- The governments of Mexico and the United States signed an agreement in 2012 to set up the rules regarding transboundary hydrocarbon reservoirs, putting an end to the established moratorium.
- The agreement opens up the possibility for both countries to jointly develop and allocate oil and gas production.
The current moratorium on oil exploration and production in the Western Gap portion of the Gulf of Mexico will end shortly. This development will help to kick start cooperative agreements between countries as well as spur business deals. Current oil and gas reservoirs crossing the international maritime boundary between the two countries in the Gulf of Mexico contain as much as 172 million barrels of oil and 304 billion cubic feet of natural gas, according to the U.S. Department of the Interior's (DOI) Bureau of Ocean Energy Management (BOEM). Back in February 20, 2012, Mexico and the United States entered into an agreement regarding the exploitation of oil and gas reservoirs crossing the international maritime boundary in the Gulf of Mexico. The agreement aimed to jointly manage areas for offshore drilling operations and set up rules for the allocation of production. Now the excitement turns to the moratorium being lifted and next steps for companies to capitalize on this development.
Application of the agreement is limited in scope to those reservoirs that extend beyond the maritime boundaries of both countries and are entirely located nine nautical miles beyond the coastline of either party. The agreement also seeks to "encourage the establishment of cooperative agreements based primarily on the principles of unitization," which allows companies licensed in the United States to operate as one entity with Mexican oil company Petróleos Mexicanos (PEMEX). Any potential unitization agreement must be approved by both countries and should jointly estimate the amount of recoverable hydrocarbons in the transboundary reservoir and how production is allocated.
The agreement also allows exploration and exploitation activities to be carried out without a unitization agreement. In some cases, a unitization agreement may fail to get signed due to lack of approval of any of the parties or failure of the licensee to sign a unitization agreement after it has been approved. When this occurs, either nation may authorize its licensee to proceed with the exploitation of the reservoir. Regardless, such exploitation remains subject to the determination of allocation of production, and the licensee is still required to share production data on a monthly basis.

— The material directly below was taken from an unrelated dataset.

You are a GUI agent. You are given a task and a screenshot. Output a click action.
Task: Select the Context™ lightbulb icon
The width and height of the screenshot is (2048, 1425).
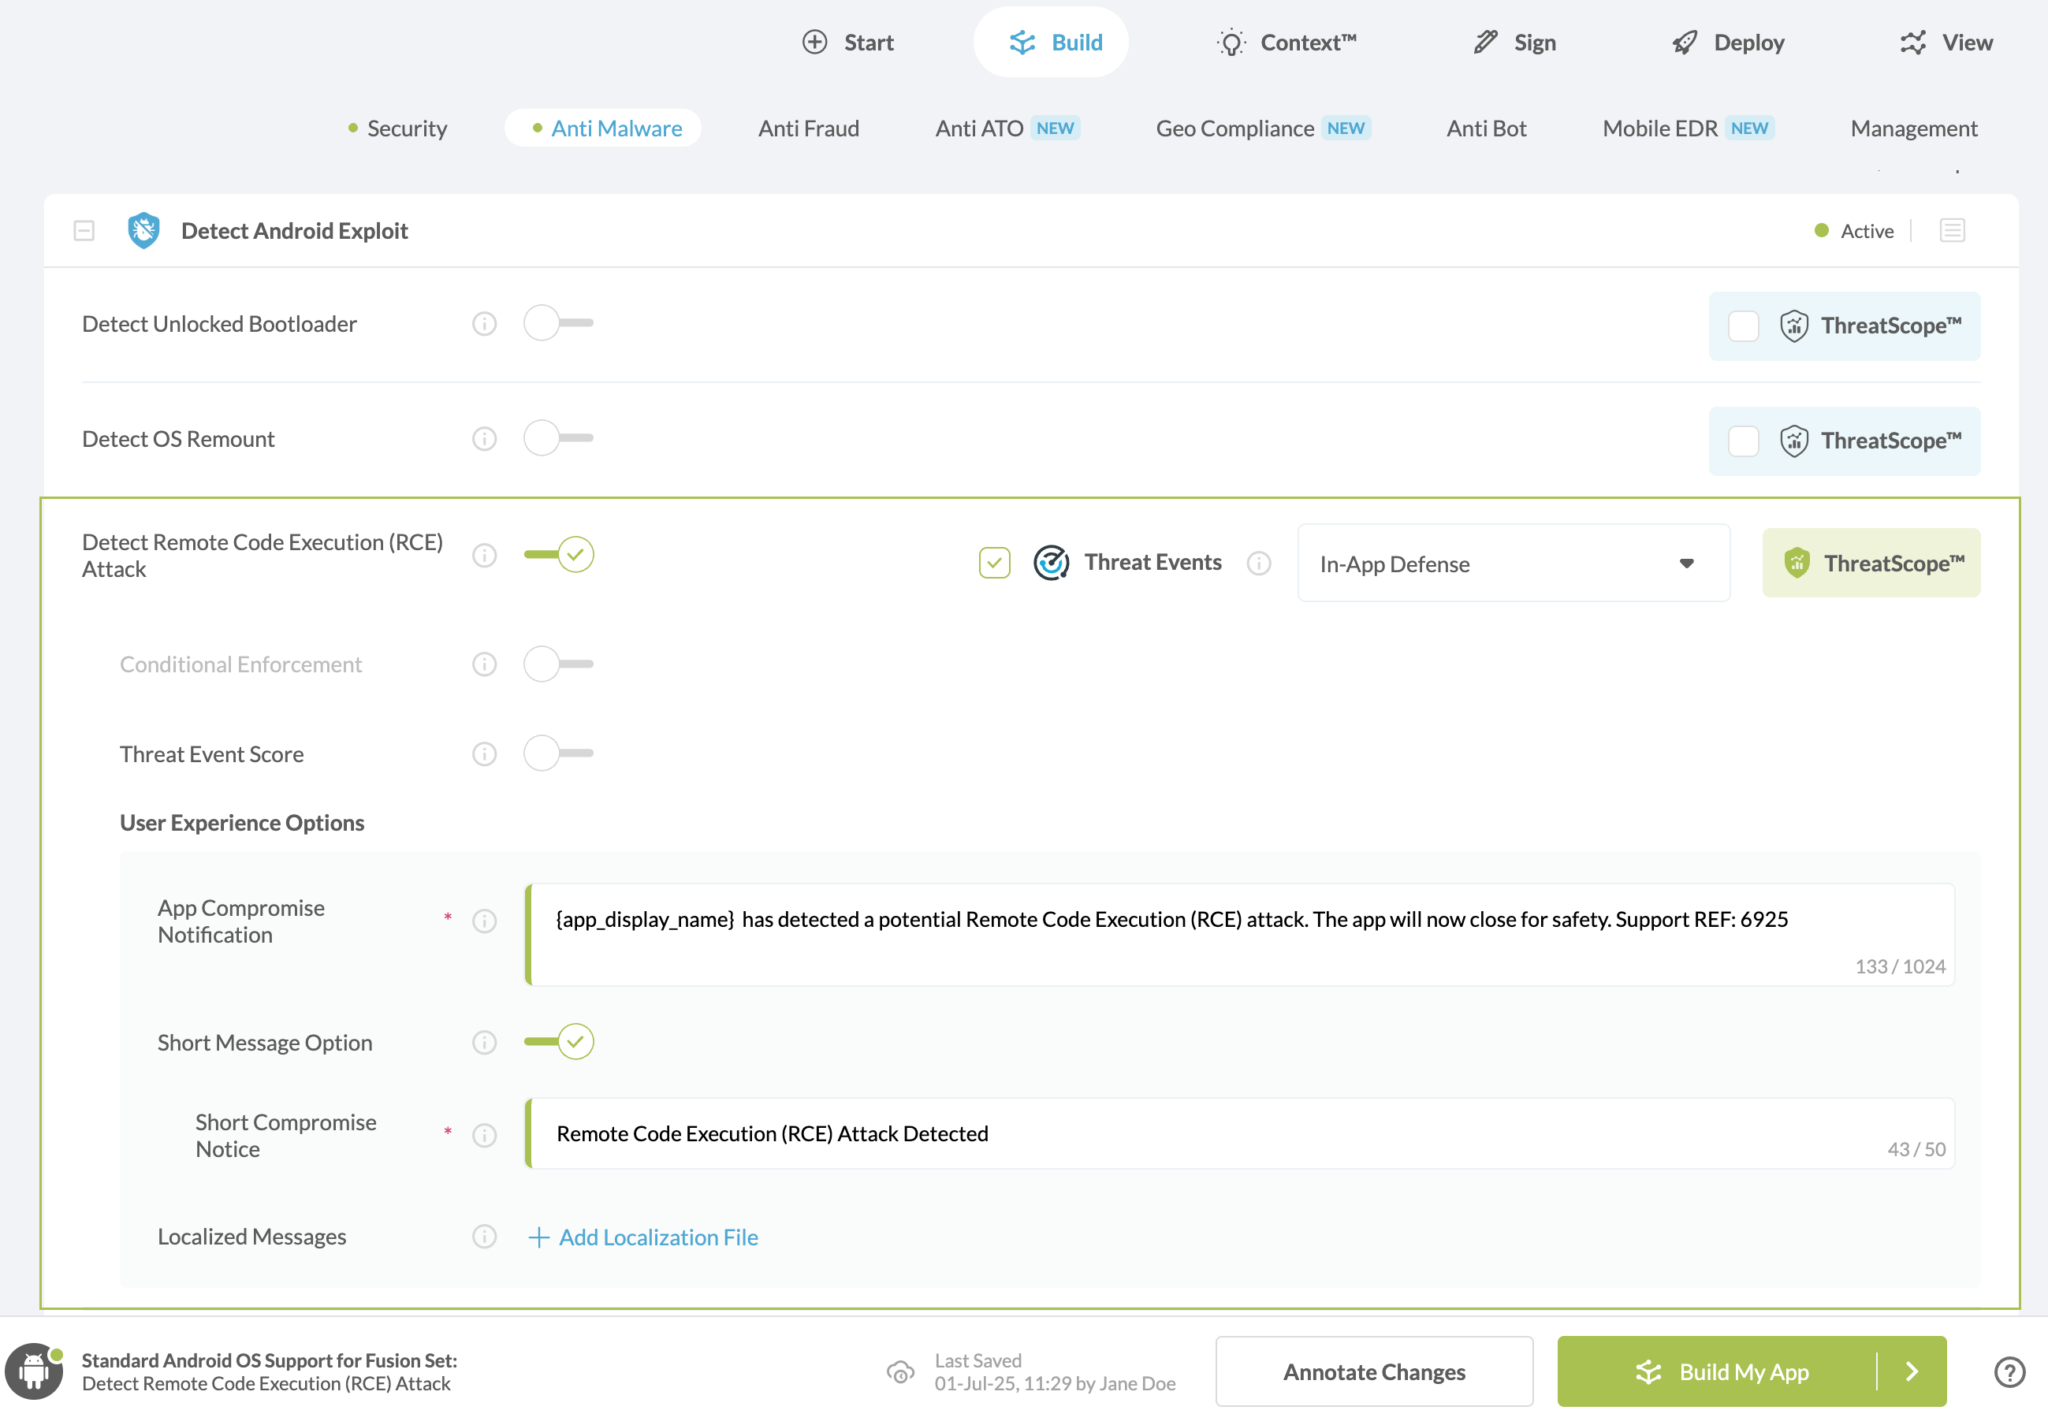point(1231,42)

Both countries must then exchange information and written notices in the event that any party is aware of a transboundary reservoir. When a licensee has submitted an exploration plan within three nautical miles of the boundary, a written notice must be provided. However, if any licensee submits a plan for development or production in this area, the plan must be disclosed to the other party.
Meanwhile in the United States, the House of Representatives considered and passed initiative H.R. 1613 – titled "Outer Continental Shelf Transboundary Hydrocarbon Agreements Authorization Act" – on June 27, 2013. The initiative exempts U.S. firms from certain reporting requirements of the Securities Exchange Act of 1934, which requires publicly traded companies to disclose information regarding the extraction of natural resources and related dealings to investors through filings with the Securities and Exchange Commission (SEC). H.R. 1613 includes a section titled "Exemption from Resources Extraction," which provides that actions taken under any transboundary hydrocarbon agreement shall be exempt from such disclosure. This initiative effectively demonstrates the effort of the U.S. government to promote activities and the implementation of the agreement.
In July 16th, the agreement between the United States of America and the United Mexican States Concerning Transboundary Hydrocarbon Reservoirs in the Gulf of Mexico became effective and in the upcoming 18 months, both countries shall determine the corresponding percentage of hydrocarbons – depending in part on location. Once this agreement is authorized and in place, a distinct operation agreement should be signed to define the company that will work on a specific reservoir and terms under which it will carry out oil and gas exploration.